American and Iranian officials were in Doha under pressure from fresh missile fire and strikes that threatened to unravel a fragile ceasefire and the wider peace track. President Donald Trump said the United States would meet Iran in Qatar on Tuesday, June 30, but Iranian Foreign Ministry spokesman Esmaeil Baghaei said no meeting had been scheduled at any level.
Qatar’s role as mediator again put Doha at the center of the crisis. The talks followed high-level negotiations in Switzerland on June 21, where mediators from Qatar and Pakistan said the United States and Iran had agreed to a roadmap for a final deal within 60 days and established a communication line to avoid incidents in the Strait of Hormuz.

The Washington side was expected to be led by special envoy Steve Witkoff, with White House press secretary Karoline Leavitt saying Jared Kushner would also represent the United States. Iranian President Masoud Pezeshkian said the interim arrangement would include the release of $6 billion in frozen Iranian assets held in Qatar, a concrete concession that underscored what Tehran wanted most out of the process.

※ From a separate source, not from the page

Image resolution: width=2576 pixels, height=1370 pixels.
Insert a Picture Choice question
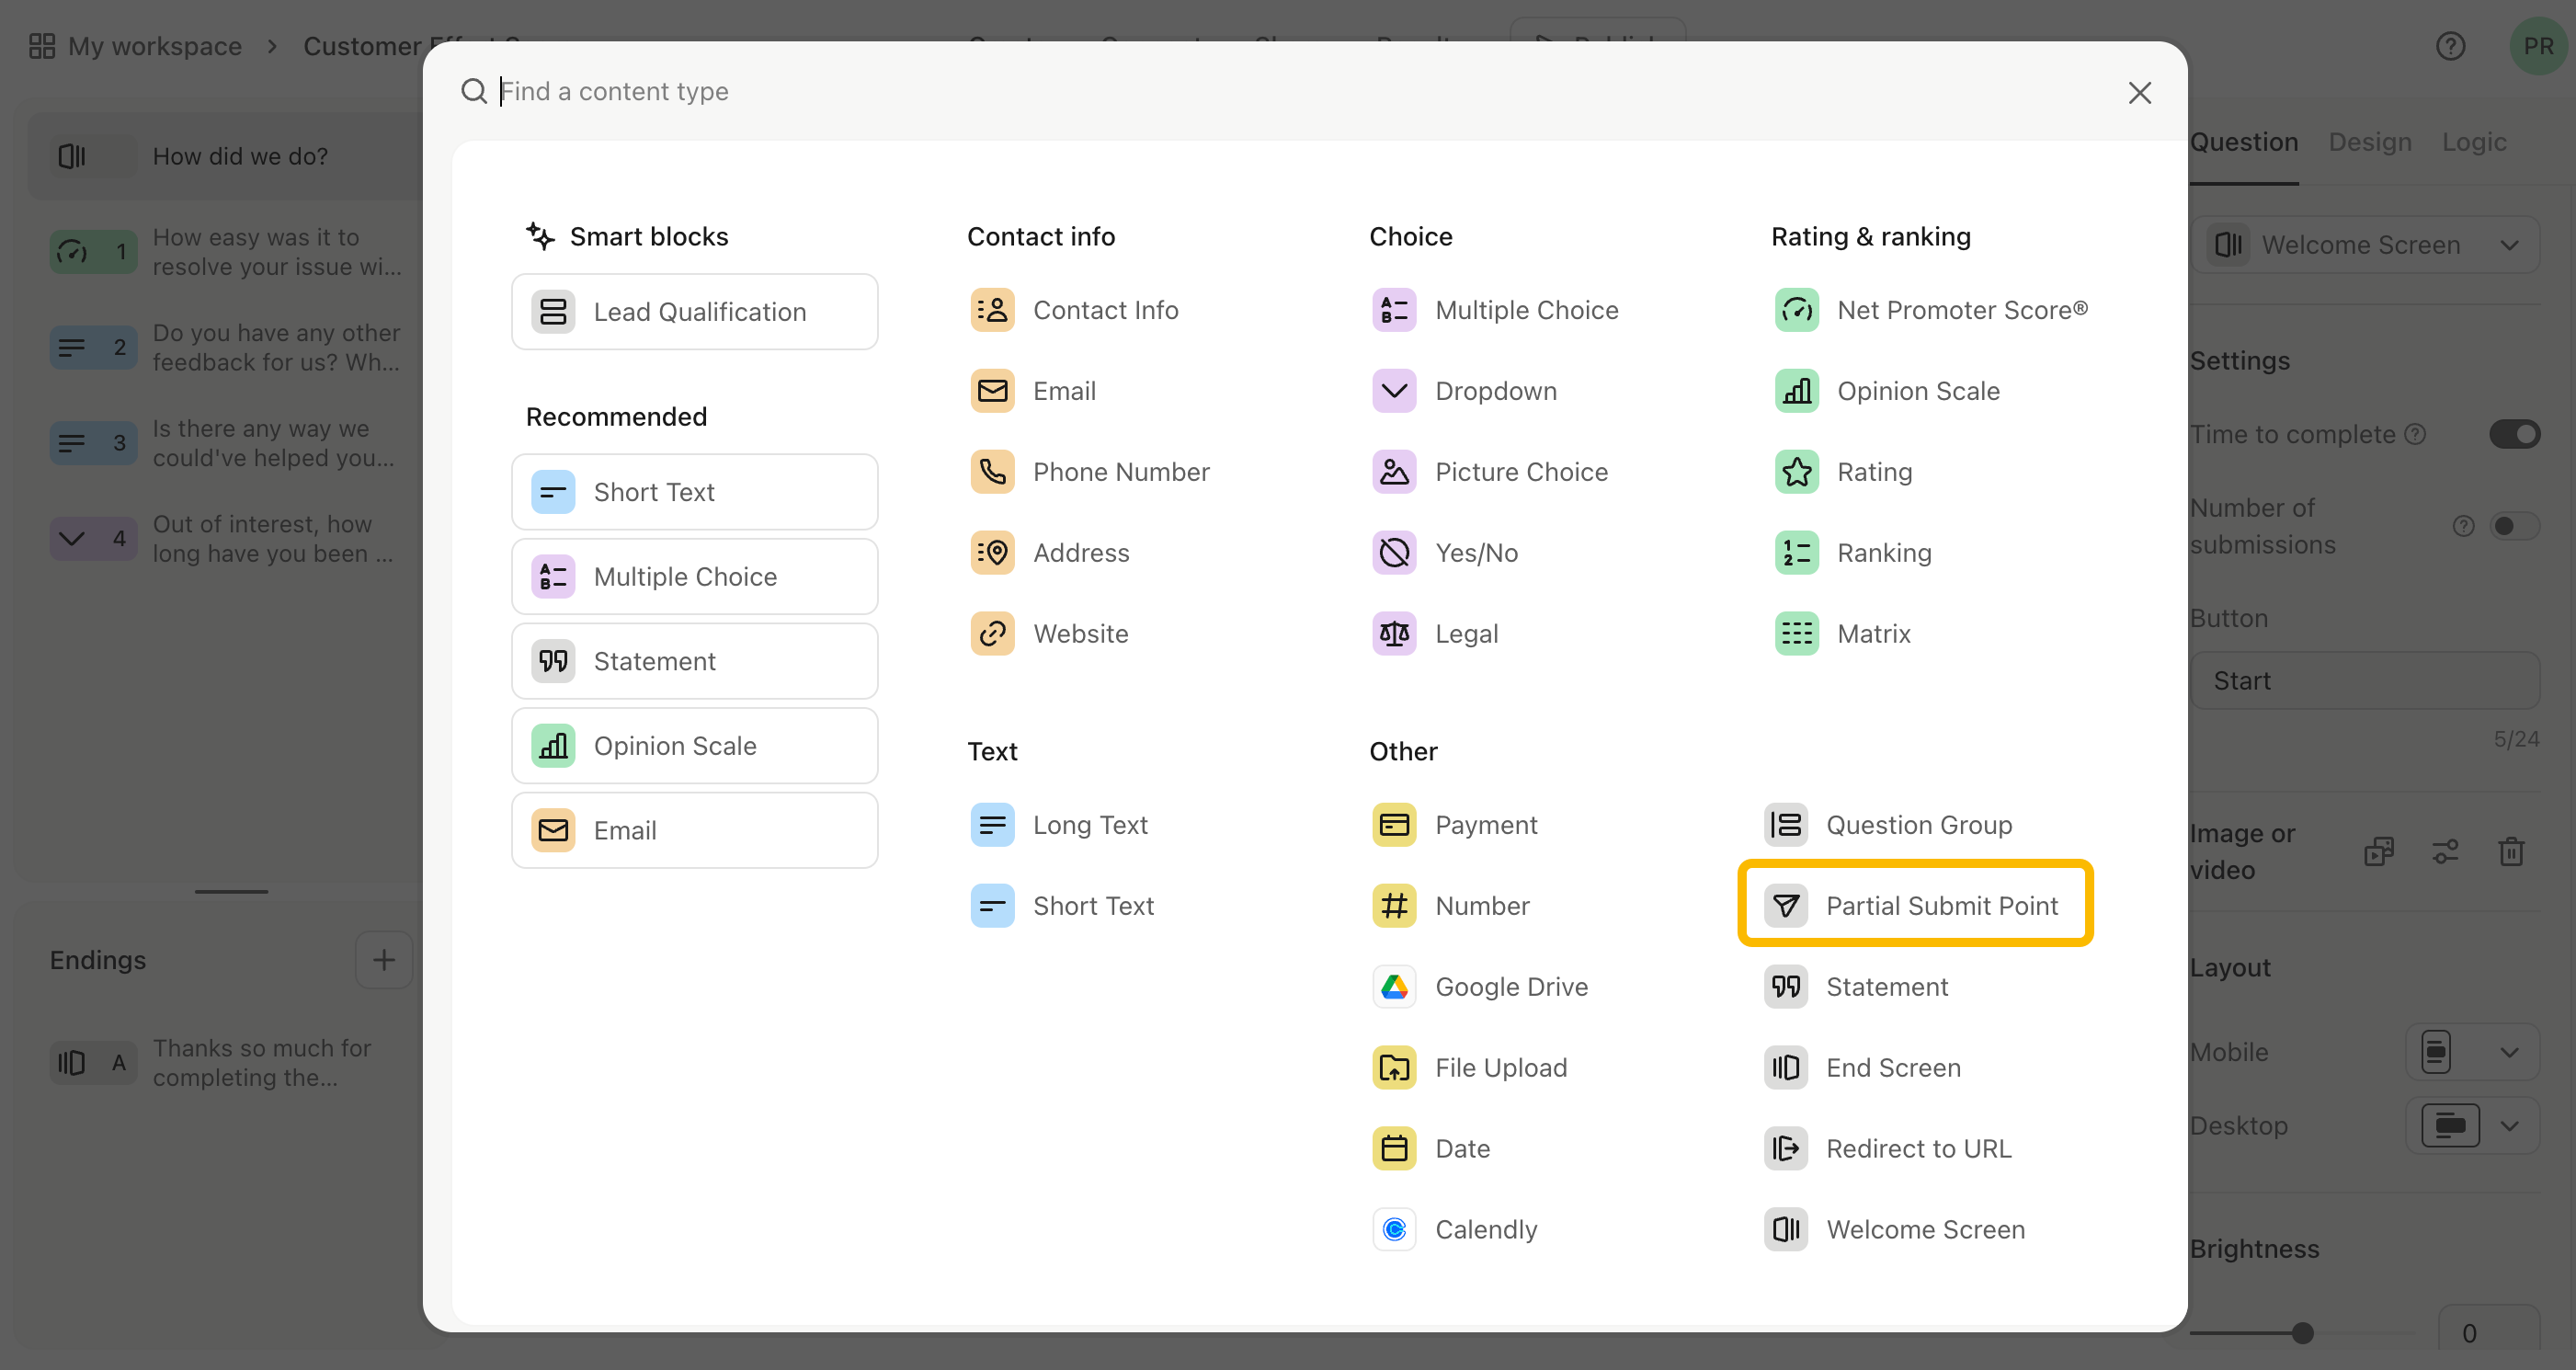(x=1490, y=472)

The dispute over whether the meeting was actually on the calendar exposed the gap between public statements and the minimum trust required to keep the talks alive. Iranian and U.S. negotiating teams were due in Doha in the coming days, but the timing was thrown into doubt as weekend fire from both sides tested the ceasefire. The focus in Doha was less on Iran’s nuclear program than on de-escalation and maritime security in the Strait of Hormuz, a chokepoint that carries a major share of global oil trade.
Months of war and tit-for-tat attacks had already strained the arrangement, and the latest fighting raised the risk that the ceasefire would collapse before any final deal could take hold. For both sides, the immediate test was not a sweeping peace agreement but whether enough could be salvaged in Doha to keep the channel open, preserve the asset release, and prevent the Gulf from sliding back toward a broader regional conflict.